Wednesday, December 16, 2009

New Zero day Adobe Acrobat Reader vulnerability analysis – Part 1

On December 14th, Symantec and Shadowserver reported a new zero day vulnerability in the wild affecting Adobe reader. This is now identified as CVE-2009-4324. Adobe acknowledged the same on their website saying they are investigating this issue. And as usual, it is not the first time that PDF’s are being targeted for exploitation. Earlier we saw that Flash files are being targeted, taking advantage of known vulnerability in the wild. This time it is an Adobe zero day vulnerability being exploited in the wild. A colleague provided me with a sample PDF file exploiting this vulnerability in the wild. I started looking into it in depth. The PDF file was obfuscated and not in the readable format. I used my favorite “pdf-parser.py” from PDF Tools. I ran the malicious PDF file through this parser and took the output of every element of PDF file in a text file. Here is how it looks:

The output file was very big and I wanted to the malicious script code inside it. As I said earlier, the file was obfuscated and contains a lot of objects/elements inside. I was only interested in the some strings like JavaScript, FlateDecode, etc. I tried to search for these blocks inside the output file and I found some of interest:

The above screenshots show some of the interesting blocks and which were used to uncover the malicious code inside. The “pdf-parser.py” tool has some very good options to parse the certain objects inside the file. I looked at the documentation of the tool and some of the options looked valuable to me. Here are some options and documentation directly copied from PDF Tools site.

“Filter option applies the filter(s) to the stream. For the moment, only FlateDecode is supported (e.g. zlib decompression). The raw option makes pdf-parser output raw data (e.g. not the printable Python representation). Objects outputs the data of the indirect object which ID was specified. This ID is not version dependent. If more than one object have the same ID (disregarding the version), all these objects will be outputted.”

This is what we need for running against suspicious blocks or objects inside PDF file. I then ran a command against this object tag ID 110 using command like,

D:\ >pdf-parser.py --object=110 --raw –filter malicious-file.pdf > output.log

The command run successfully and I was interested to see if we get any interesting data in the output file. I opened the file and found very suspicious and obfuscated JavaScript code:

Now, from this it was easy to work. I opened Malzilla (malware hunting) tool and copied above script into decoder section of the tool. I ran the ‘Run Script’ button and found another script but it was in readable format. Here how it looked:

Let’s copy this and put it in a text file so that we can able to see whole script. This is a screenshot of full script used in the PDF file,

If you look at the strings and code above, it is clearly a heap spray code and this code relates to adobe reader. It is checking the version of application and if the application viewer version is greater than 8 then only it will exploit the vulnerability. This identifies that it is targeting latest Adobe reader. There is also one JavaScript function called “util.printd()”, one try{}-catch{} block and this looks the culprit. This function returns a date using a specified format according to documentation on Adobe. If you look at the parameters passed to this function, it is invalid and contains @ and some long numbers. This is likely the vulnerable method causing memory corruption in Adobe reader.

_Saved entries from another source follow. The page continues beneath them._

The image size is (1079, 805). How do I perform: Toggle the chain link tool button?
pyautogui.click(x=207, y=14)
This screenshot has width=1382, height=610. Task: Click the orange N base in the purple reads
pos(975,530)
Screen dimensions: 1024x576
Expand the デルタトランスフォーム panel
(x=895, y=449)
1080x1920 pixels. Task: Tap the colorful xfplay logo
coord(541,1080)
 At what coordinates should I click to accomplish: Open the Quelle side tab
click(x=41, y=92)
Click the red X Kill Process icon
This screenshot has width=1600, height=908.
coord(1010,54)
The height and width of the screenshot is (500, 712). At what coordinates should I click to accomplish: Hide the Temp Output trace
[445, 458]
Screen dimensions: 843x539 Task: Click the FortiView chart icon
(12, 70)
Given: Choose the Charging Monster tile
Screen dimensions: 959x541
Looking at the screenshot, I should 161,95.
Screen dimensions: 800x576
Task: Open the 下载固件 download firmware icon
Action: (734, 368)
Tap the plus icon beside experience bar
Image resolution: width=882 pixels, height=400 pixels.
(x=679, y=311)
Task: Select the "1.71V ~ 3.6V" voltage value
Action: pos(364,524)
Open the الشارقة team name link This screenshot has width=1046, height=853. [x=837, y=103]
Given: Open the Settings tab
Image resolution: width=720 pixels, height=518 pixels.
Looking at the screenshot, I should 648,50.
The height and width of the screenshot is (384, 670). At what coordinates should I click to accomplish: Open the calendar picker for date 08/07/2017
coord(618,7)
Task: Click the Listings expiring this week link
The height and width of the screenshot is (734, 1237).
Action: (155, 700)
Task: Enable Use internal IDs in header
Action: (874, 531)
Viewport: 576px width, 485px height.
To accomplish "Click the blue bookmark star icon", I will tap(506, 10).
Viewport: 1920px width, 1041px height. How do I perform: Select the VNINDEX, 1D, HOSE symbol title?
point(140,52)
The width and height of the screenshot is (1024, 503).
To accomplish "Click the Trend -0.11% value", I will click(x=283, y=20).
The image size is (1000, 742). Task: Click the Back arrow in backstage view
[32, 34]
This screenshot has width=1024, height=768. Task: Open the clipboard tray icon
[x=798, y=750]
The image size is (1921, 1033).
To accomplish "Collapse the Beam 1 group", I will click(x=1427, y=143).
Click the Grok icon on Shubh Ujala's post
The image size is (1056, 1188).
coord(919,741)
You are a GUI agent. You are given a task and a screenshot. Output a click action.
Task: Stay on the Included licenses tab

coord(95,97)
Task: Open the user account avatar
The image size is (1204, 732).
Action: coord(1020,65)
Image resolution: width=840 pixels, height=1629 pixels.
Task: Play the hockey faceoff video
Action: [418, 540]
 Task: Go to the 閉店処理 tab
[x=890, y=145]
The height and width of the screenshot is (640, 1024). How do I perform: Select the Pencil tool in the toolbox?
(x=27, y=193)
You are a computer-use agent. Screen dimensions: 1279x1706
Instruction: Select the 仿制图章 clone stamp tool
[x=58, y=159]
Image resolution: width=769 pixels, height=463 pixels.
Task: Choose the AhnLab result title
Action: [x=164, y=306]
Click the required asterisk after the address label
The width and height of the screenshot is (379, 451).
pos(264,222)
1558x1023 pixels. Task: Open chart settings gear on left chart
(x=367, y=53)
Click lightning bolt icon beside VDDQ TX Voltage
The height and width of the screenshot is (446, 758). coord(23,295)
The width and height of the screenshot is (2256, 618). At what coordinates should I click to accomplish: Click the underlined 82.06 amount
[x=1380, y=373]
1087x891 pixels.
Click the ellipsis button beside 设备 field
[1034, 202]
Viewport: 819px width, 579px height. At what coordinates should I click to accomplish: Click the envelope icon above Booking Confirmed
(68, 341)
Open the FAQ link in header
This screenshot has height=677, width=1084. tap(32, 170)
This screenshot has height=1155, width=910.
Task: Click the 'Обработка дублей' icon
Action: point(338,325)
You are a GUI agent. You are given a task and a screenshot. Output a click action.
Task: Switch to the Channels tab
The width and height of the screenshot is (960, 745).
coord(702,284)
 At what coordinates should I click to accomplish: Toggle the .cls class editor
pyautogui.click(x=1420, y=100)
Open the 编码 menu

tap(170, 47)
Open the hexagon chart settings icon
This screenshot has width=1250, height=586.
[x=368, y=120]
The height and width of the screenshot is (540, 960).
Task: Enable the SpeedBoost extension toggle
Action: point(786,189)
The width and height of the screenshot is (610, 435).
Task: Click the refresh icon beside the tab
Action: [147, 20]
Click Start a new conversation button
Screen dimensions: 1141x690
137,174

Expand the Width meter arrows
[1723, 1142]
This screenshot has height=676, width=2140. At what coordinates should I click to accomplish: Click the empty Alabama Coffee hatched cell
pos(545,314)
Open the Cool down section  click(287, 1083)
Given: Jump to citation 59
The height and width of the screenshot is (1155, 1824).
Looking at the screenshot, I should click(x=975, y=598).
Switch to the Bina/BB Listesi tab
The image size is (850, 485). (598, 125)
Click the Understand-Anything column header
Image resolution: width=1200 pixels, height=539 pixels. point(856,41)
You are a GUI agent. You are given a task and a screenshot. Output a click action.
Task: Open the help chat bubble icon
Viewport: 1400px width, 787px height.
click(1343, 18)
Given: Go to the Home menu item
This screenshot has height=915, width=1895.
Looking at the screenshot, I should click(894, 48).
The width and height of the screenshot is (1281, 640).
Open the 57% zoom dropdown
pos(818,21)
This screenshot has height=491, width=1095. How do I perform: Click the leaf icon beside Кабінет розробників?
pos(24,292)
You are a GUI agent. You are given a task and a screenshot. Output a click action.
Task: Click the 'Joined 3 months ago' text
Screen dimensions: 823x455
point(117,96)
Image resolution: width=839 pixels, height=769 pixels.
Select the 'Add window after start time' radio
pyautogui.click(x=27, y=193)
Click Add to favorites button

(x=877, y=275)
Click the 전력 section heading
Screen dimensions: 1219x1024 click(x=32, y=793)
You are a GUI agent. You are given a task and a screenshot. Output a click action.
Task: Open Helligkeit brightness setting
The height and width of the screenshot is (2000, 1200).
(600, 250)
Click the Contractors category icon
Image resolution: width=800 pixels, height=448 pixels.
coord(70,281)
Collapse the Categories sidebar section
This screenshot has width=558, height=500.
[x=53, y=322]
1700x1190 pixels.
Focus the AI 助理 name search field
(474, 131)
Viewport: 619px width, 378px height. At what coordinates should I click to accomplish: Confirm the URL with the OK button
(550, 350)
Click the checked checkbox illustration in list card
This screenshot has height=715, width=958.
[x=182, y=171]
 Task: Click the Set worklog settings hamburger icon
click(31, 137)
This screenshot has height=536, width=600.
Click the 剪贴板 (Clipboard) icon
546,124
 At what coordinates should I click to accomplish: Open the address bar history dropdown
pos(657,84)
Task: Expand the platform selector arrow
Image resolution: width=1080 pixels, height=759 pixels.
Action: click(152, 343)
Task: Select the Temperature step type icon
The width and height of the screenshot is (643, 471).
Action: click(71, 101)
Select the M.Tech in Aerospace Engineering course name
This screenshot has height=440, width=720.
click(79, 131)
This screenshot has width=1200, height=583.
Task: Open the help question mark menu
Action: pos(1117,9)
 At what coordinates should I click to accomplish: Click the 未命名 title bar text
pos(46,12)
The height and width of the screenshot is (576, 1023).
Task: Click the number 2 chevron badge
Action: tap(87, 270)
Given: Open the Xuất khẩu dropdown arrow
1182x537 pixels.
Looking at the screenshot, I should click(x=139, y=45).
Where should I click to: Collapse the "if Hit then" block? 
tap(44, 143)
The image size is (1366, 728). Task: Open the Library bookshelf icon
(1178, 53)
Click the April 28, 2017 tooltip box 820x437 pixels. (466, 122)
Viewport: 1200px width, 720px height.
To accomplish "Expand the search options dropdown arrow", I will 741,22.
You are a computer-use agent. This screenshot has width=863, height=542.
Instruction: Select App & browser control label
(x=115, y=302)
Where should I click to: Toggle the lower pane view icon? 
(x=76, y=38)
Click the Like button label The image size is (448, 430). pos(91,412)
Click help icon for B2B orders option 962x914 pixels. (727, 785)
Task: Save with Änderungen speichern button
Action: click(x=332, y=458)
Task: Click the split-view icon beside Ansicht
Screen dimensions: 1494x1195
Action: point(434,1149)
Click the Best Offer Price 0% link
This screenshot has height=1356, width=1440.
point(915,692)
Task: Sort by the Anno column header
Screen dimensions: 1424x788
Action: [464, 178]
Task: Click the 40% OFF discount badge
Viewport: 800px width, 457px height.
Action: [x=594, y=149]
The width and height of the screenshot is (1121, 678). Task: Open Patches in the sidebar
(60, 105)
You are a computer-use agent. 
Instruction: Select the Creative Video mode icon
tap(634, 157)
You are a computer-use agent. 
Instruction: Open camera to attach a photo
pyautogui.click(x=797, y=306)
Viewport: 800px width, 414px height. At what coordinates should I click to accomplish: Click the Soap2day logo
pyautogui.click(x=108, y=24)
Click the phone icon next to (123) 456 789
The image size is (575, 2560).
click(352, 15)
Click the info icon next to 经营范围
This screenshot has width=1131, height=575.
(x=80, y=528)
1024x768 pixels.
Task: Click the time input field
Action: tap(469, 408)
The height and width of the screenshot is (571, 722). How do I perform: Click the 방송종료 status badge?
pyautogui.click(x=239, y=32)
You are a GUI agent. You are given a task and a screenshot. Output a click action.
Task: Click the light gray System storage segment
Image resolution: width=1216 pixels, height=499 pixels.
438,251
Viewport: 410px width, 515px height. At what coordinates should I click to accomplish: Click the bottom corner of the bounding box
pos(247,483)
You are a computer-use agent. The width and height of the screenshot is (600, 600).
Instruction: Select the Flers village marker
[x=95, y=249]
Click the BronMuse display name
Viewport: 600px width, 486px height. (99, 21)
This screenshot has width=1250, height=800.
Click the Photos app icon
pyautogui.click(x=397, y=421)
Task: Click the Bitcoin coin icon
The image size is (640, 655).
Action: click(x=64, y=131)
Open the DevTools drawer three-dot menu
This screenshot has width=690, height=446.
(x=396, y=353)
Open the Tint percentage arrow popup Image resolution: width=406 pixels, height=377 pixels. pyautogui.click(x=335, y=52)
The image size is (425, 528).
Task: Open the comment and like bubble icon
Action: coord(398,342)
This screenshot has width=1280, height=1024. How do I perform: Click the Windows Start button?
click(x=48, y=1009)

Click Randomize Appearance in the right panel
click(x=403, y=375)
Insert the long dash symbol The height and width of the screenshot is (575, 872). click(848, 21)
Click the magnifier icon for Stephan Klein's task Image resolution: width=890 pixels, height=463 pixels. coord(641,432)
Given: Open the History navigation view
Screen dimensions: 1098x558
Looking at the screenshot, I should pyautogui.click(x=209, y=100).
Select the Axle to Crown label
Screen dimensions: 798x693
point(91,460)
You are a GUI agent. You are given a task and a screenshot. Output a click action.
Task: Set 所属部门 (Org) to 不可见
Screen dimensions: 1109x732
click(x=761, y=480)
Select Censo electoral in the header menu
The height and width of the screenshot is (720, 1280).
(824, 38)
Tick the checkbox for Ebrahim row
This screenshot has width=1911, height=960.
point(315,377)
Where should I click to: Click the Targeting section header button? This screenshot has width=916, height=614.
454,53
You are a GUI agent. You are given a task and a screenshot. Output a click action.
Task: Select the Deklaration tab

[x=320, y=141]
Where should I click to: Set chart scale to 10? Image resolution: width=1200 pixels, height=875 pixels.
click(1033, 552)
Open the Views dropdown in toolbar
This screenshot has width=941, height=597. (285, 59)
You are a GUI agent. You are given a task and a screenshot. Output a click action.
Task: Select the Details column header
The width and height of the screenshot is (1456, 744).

This is the first blog on the series and I will provide more information in the second blog of this series. The second blog will cover if the exploit is successful or not and how it can be leveraged further. I mentioned earlier in the Flash blog series as well that new zero day vulnerabilities continue to be discovered in the wild affecting popular applications like Adobe. The solution to this will be to disable JavaScript withing Acrobat Reader, described by the Shadowserver team, as Adobe does not have patch yet.

That’s it for now. Happy hunting!!!

Umesh

2 comments:

Praveen Darshanam said...

great analysis dude! loving it!! even a novice can understand it.

Alexander Hanel said...

This is a great write up but it should be stated that the exploit is CVE-2009-4324 newplayer()' JavaScript Method Remote Code Execution Vulnerability not util.printd().